Context: Hypertension is one of the most important risk factors in cardiovascular disease and is the most common chronic disease. Mineralocorticoid receptor (MR) antagonists have been successfully used in clinic for the treatment of hypertension.
Objective: Our study aims to investigate whether Arctigenin can antagonize MR and inhibit the transcription of Na/K-ATPase.

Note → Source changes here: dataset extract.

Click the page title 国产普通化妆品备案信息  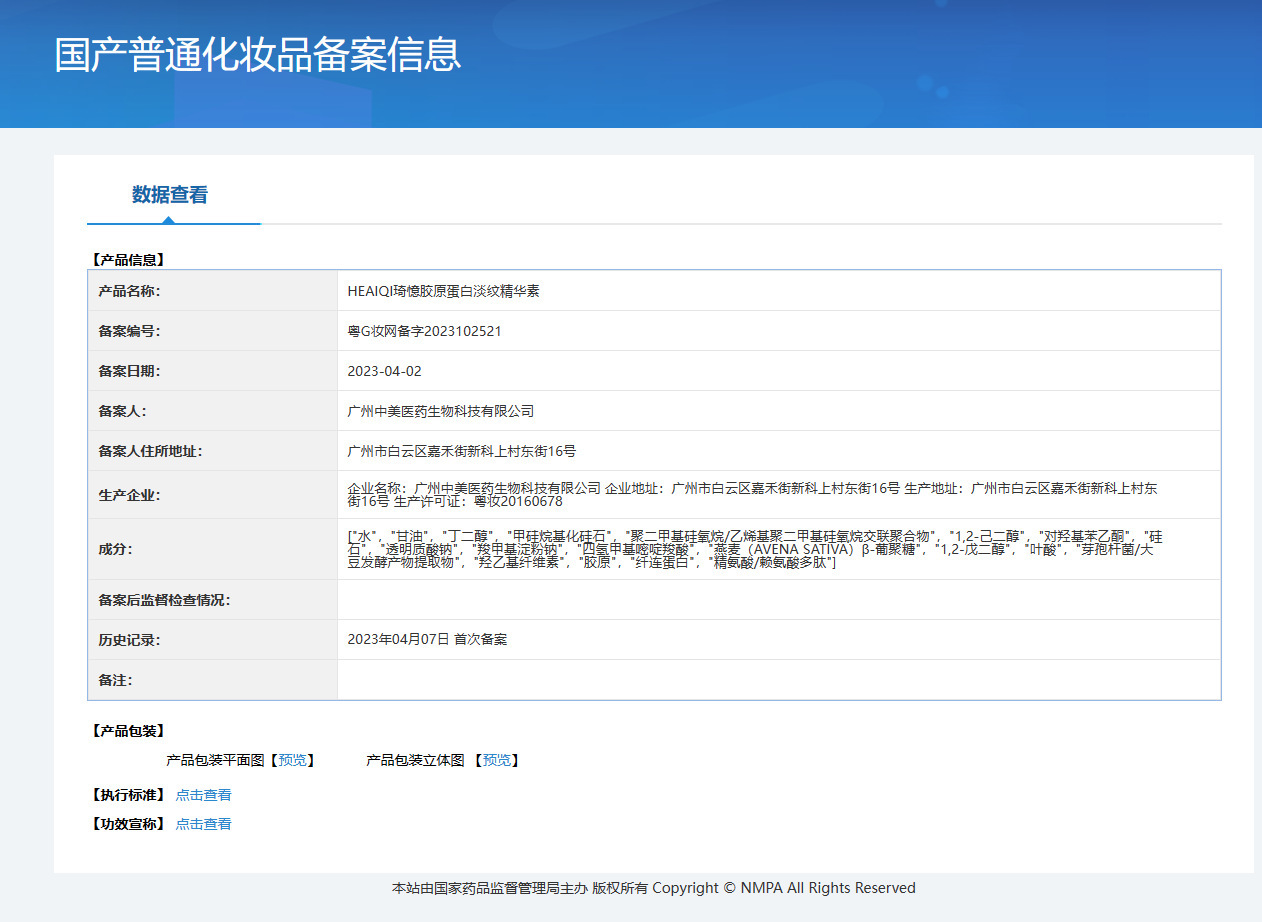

Materials and methods: The yeast two-hybrid assay was used to screen natural products and Arctigenin was identified as an MR antagonist. The direct binding of Arctigenin to MR was determined using assays based on surface plasmon resonance, differential scanning calorimetry and fluorescence quenching. Furthermore, results from mammalian one-hybrid and transcriptional activation experiments also confirmed that Arctigenin can potently antagonize MR in cells. We demonstrated that Arctigenin can decrease the level of Na/K-ATPase mRNA by antagonizing MR in HK-2 cells.
Results: Our findings show that Arctigenin can effectively decrease Na/K-ATPase transcription; thus highlight its potential as an anti-hypertensive drug lead compound.
Discussion and conclusion: Our current findings demonstrate that Arctigenin is an antagonist of MR and effectively decreases the Na/K-ATPase 1 gene expression. Our work provides a hint for the drug discovery against cardiovascular disease.
Keywords: Arctigenin; Na/K-ATPase; hypertension; mineralocorticoid receptor.